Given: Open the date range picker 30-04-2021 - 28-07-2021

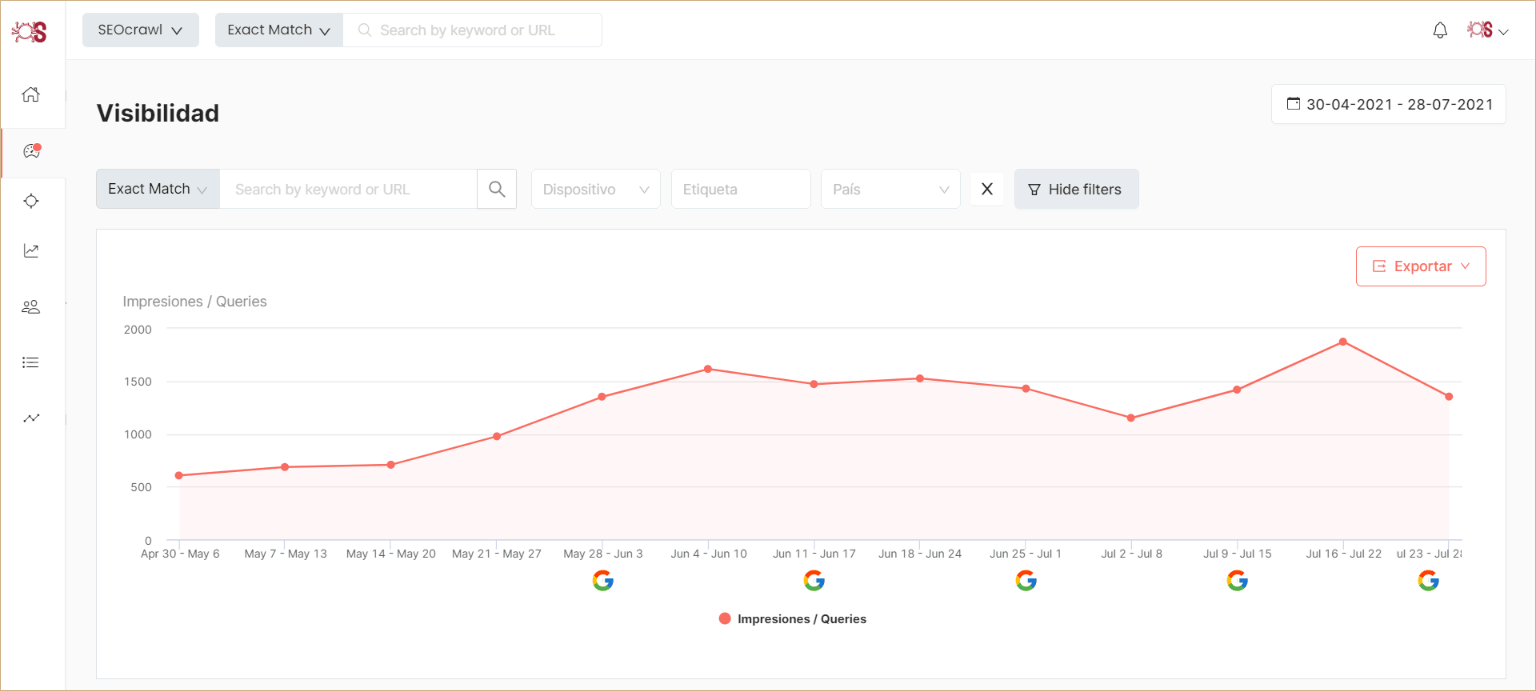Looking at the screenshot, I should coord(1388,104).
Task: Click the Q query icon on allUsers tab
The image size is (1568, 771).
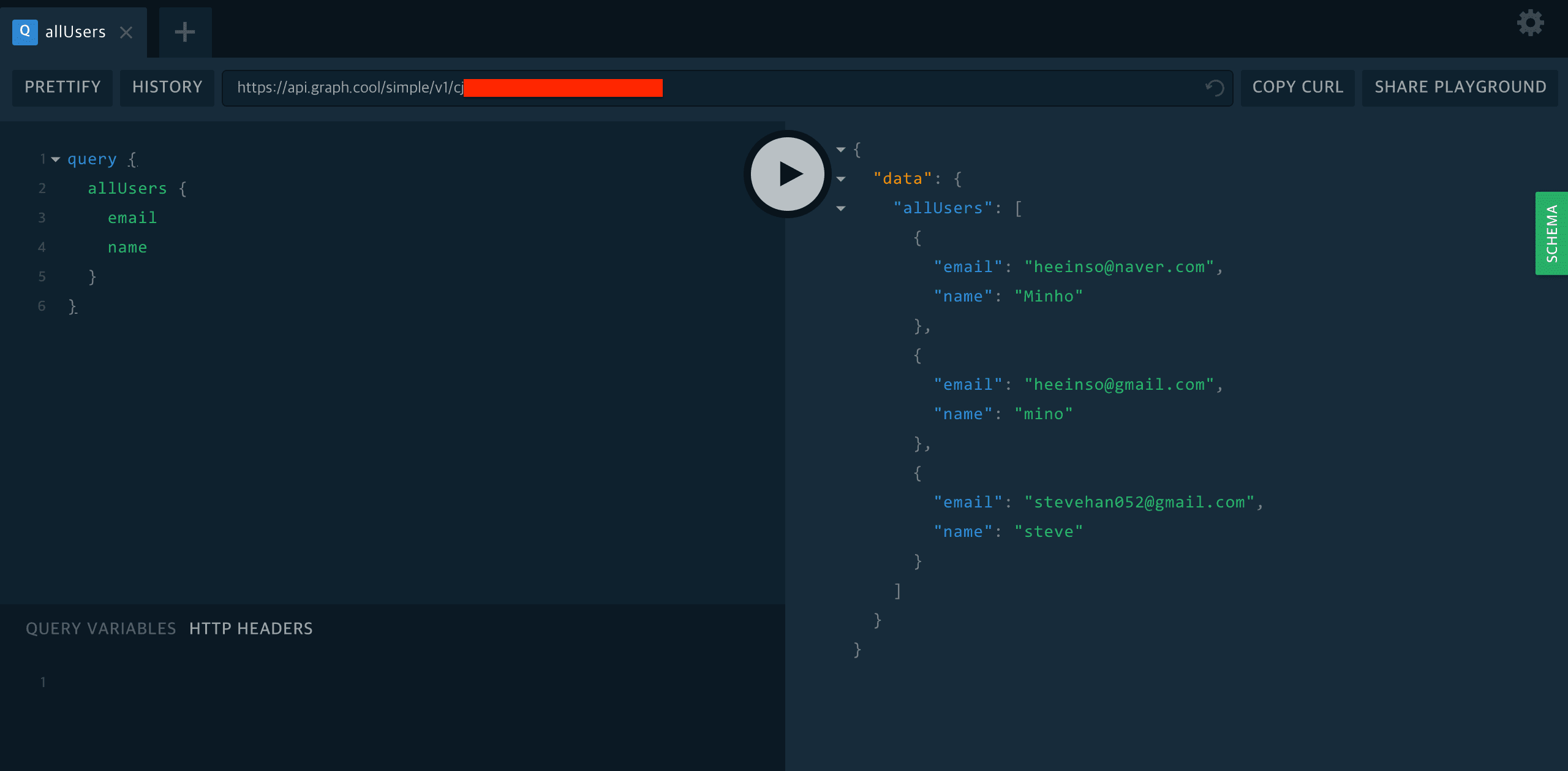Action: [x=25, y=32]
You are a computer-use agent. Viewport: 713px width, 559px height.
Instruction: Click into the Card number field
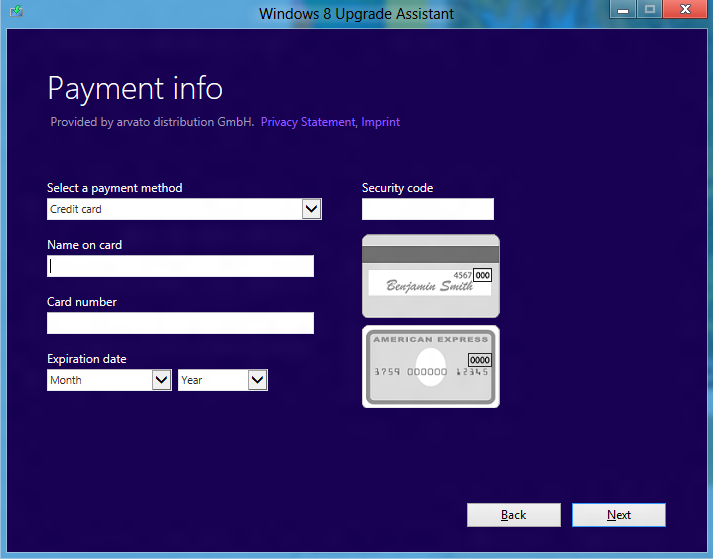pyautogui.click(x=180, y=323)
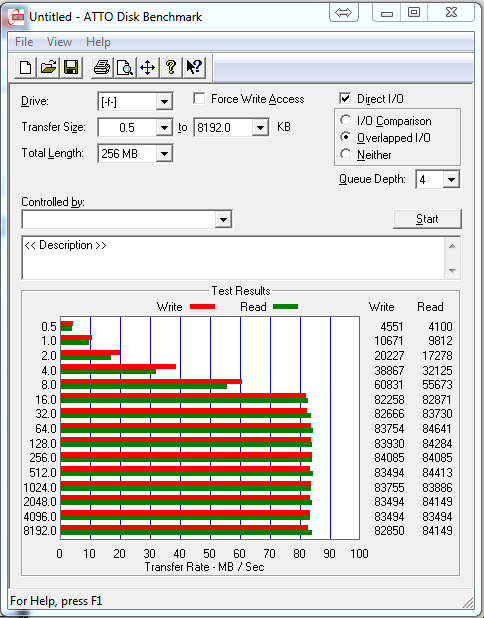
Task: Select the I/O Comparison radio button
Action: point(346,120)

Exercise description >> An exact, word-for-word copy of the records is expected, with no pictures in it.

Response to this task >>
Given: Open the date range picker 30-04-2021 - 28-07-2021

Looking at the screenshot, I should coord(1388,104).
Task: Click the Q query icon on allUsers tab
The image size is (1568, 771).
Action: [x=25, y=32]
You are a computer-use agent. Viewport: 713px width, 559px height.
Instruction: Click into the Card number field
pyautogui.click(x=180, y=323)
Task: Select the I/O Comparison radio button
Action: point(346,120)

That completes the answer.